Content starts

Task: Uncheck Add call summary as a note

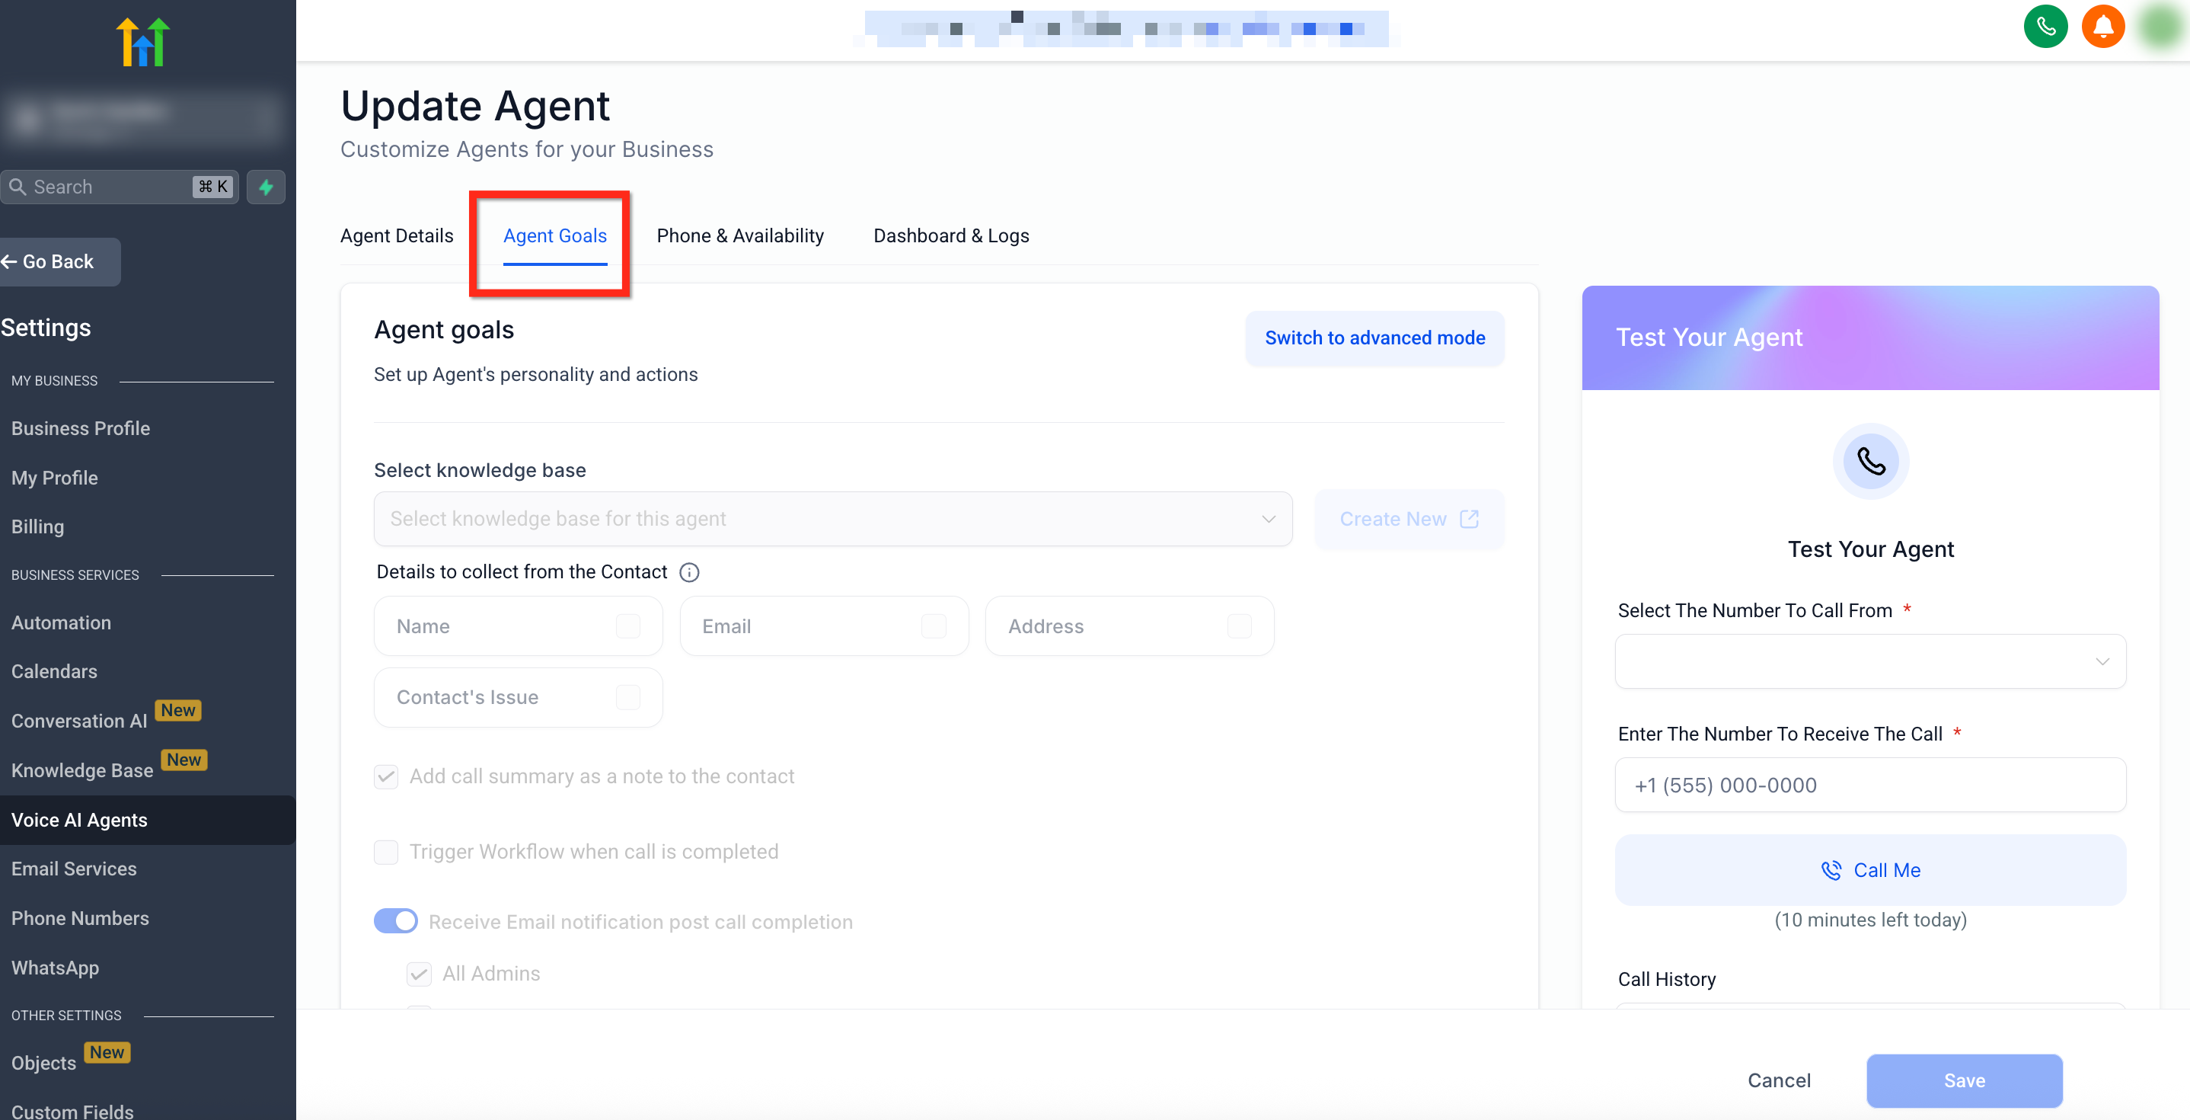Action: 386,776
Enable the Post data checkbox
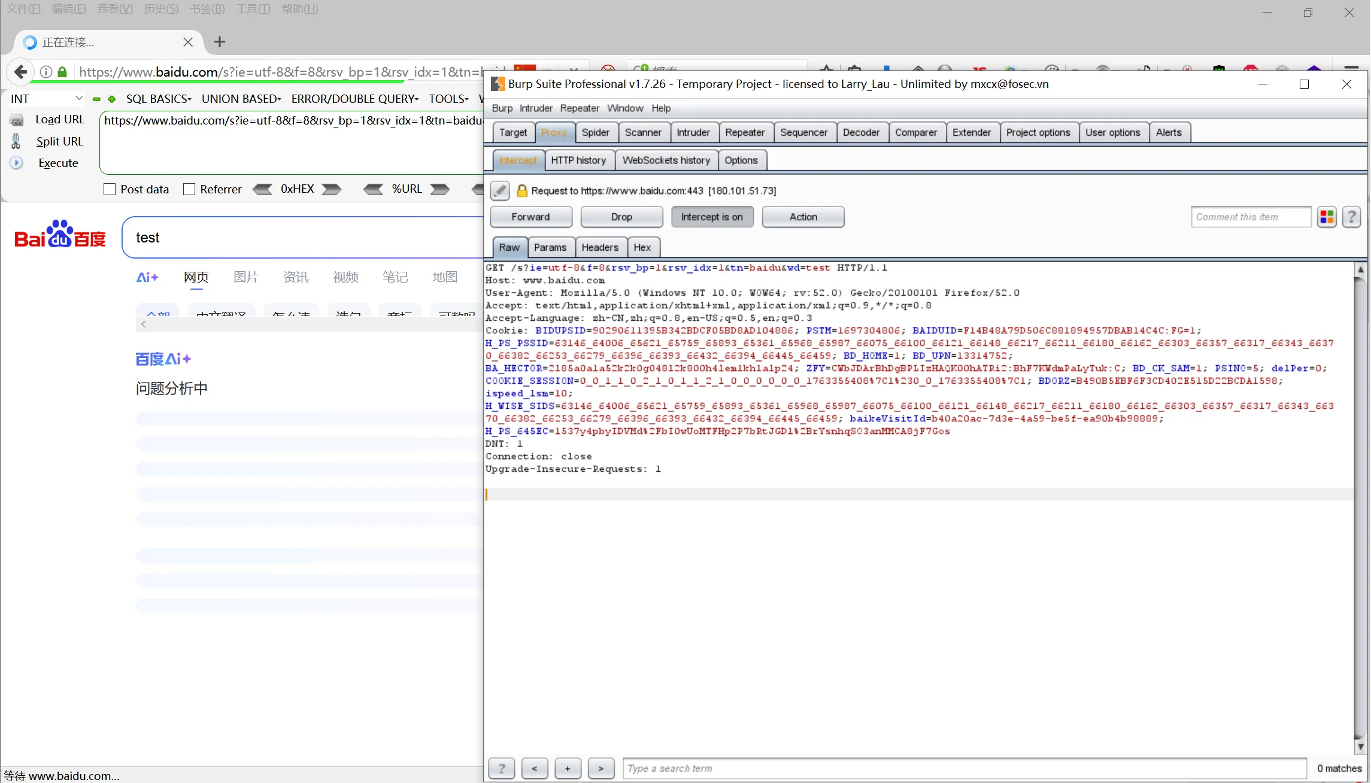The image size is (1371, 783). pos(110,189)
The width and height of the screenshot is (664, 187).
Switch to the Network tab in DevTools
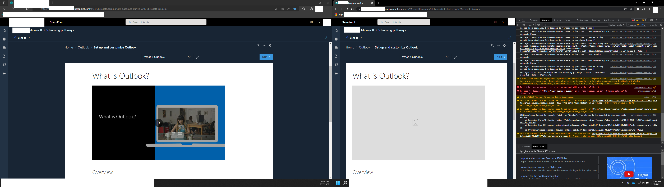[569, 20]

Content ends

#### Work request
Leaving the pictures aside, copy exactly and only the lines from the one holding "Enable the Post data checkbox" through the final line of the data, both ends kept.

#### Completed exercise
Enable the Post data checkbox
The image size is (1371, 783). pos(110,189)
The width and height of the screenshot is (664, 187).
Switch to the Network tab in DevTools
[569, 20]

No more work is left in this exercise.